I’ve been sitting on writing a proper review for Errol Doebler’s book for almost a year now. As a book in my Kindle library that I feel the need to get back into again and again it always comes up first whenever I open my Kindle. I bought the book the moment it became available and I finished reading it within a month of having bought it. So, why has it taken me so long to review it?
I will get to it because that’s actually quite revealing.
But let’s start with the basics first. Errol’s titled his book: “The Process, Art, and Science of Leadership: How Leaders Inspire Confidence and Clarity in Combat, in the Boardroom, and at the Kitchen Table” and, as you expect it is indeed full of science as Errol backs up his experiences and his suggestions with studies and research data but the book is also full of anecdotes from Errol’s personal history as a former Navy SEAL commander and former FBI Special Agent.
Errol’s writing style is very similar to the way he talks. He starts off by saying something that is straightforward, he then backs it up carefully and methodically with experiential information and scientific data and helps you understand how it applies to you. Because Errol’s background is so intimidating it is hard, at times, to reconcile the perception of a super-focused, hyper-efficient, uberman that’s the first impression he gives with the person in his book who makes mistakes and only slowly learns to learn from them.
Yet, we all know that all of us start from square one.

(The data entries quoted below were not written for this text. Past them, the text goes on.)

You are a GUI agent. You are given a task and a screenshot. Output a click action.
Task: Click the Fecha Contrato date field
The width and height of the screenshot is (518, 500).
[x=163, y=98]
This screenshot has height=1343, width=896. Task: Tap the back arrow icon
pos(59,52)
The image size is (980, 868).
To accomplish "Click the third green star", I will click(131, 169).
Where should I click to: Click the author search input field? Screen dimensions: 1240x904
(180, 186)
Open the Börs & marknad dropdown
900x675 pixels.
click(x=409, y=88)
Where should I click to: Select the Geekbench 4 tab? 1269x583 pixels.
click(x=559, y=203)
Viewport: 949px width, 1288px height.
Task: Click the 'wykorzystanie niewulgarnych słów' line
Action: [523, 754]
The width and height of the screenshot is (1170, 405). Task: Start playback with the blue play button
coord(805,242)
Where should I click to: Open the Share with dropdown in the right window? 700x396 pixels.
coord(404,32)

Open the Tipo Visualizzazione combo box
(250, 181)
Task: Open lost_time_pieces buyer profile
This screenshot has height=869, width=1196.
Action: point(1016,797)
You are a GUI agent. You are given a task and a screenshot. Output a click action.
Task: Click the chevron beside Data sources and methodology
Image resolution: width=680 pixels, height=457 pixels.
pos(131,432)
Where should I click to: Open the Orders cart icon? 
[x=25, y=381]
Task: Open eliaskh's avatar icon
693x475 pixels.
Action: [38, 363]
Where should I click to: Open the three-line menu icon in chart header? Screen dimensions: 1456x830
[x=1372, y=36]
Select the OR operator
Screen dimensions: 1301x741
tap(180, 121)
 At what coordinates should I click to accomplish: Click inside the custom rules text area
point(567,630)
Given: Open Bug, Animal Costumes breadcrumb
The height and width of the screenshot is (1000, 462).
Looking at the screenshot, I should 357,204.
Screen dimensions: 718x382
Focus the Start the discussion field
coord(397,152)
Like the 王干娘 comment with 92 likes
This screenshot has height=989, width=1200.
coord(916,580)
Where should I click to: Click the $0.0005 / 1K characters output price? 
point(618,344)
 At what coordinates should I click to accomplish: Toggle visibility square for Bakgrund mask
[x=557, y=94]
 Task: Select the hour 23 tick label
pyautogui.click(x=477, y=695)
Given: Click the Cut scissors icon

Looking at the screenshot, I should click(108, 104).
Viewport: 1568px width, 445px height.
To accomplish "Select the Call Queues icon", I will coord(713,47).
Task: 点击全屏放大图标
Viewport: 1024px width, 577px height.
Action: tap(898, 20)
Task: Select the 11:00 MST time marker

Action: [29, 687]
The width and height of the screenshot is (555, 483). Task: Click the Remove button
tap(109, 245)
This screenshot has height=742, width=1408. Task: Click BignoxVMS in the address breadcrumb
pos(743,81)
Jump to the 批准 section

What makes us who we are is the journey and how we deal with the challenges it throws at us. This is where Errol is amazing. By willing to open up and be vulnerable he becomes the petri dish of his life’s experiment, learning the ropes of what he does by experimenting on himself.
His candor which is always on full display in his blog posts, turns a book that would just be useful into a vital tool for self-improvement, greater focus and better leadership skills. Quite early on Errol makes no bone about the importance emotions play in our motivation and decision making. He turns expectation on its head by showing not how to suppress them in order to be more effective but how to better understand them, embrace them and roll with them in order to become virtually unstoppable.
The reason it’s taken me so long to write this review is because in reading the book I had to reassess my own approach on handling how I felt about things. When you learn, from Errol’s writing, that emotions also have emotions and your reactions to specific situations are governed not just by what you feel but by the way you react to the fact that you feel the way you do, you enter the jungle of the mind where it is hard to make out which path to take and which direction is right. Thankfully Errol is not just a magician pulling back the curtain to reveal the mess that hides behind the construct of the self and the complexity of our decision making, he is also a great guide.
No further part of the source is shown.